When fetching content via http_request_get(), the raw source is statically cached. This can result into a PHP memory exhaustion error if many files are fetched in one request.

Proposed resolution

Do not statically cache the raw source in http_request_get(). To prevent requesting the same URL in the same request, just note with a statically cached boolean value that content has been fetched. If content for the same URL is requested during the same request, directly return the content from the cache.

Remaining tasks

  • Implement the proposed resolution.
  • Write a test that ensures that the content isn't refetched via HTTP when requesting the URL a second time during the same request.

User interface changes

None.

API changes

None.

Data model changes

None.

Original report by 75th Trombone

This seems very, very similar to many issues I've found, but none of them seem exactly right, nor do their solutions fix my problem.
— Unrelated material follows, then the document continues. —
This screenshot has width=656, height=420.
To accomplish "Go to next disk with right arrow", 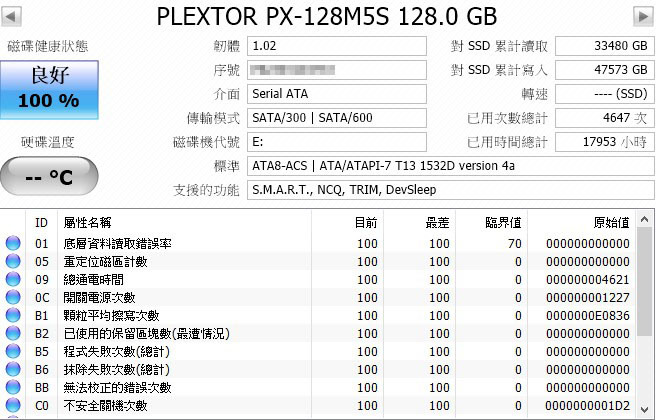I will (643, 17).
I'm updating around 140 nodes with a new file that goes in a certain file field on the nodes. I'm importing a CSV, and the CSV itself is not too big at all (and a large CSV is the source of some of the similar problems I've found reported). But the imported files themselves are large — the smallest are around 4 MB and the largest are around 12 MB.

When I run the import, it runs for a bit, but it fails with a PHP memory exhaustion error. It doesn't always get exactly the same number of nodes into the import before failing, but the farthest it's gotten is a combined 110 MB's worth of files, and my PHP memory limit is 128 MB.

Clearly, these files' content and not just their file names are being stored in memory. I found #2032333-8: [Meta] Store remote files in the file system instead of in the database, but the patch didn't solve my problem. I've tried the import both with and without "Process in background" turned on, and I get an memory error either way, just delivered differently (one shows an AJAX error page, the other shows a white screen).

Is there anything I can do to fix this? Can the work that's been done in that issue be applied to imported files, not just the import feed itself?

Support from Acquia helps fund testing for Drupal Acquia logo

Comments

75th Trombone created an issue. See original summary.

MegaChriz’s picture

#2032333: [Meta] Store remote files in the file system instead of in the database is about caching a source that is fetched via the HTTP Fetcher on the local file system instead of the database. When a next import is ran, the source provider will be asked if the contents had changed. If not, then the cached file will be used.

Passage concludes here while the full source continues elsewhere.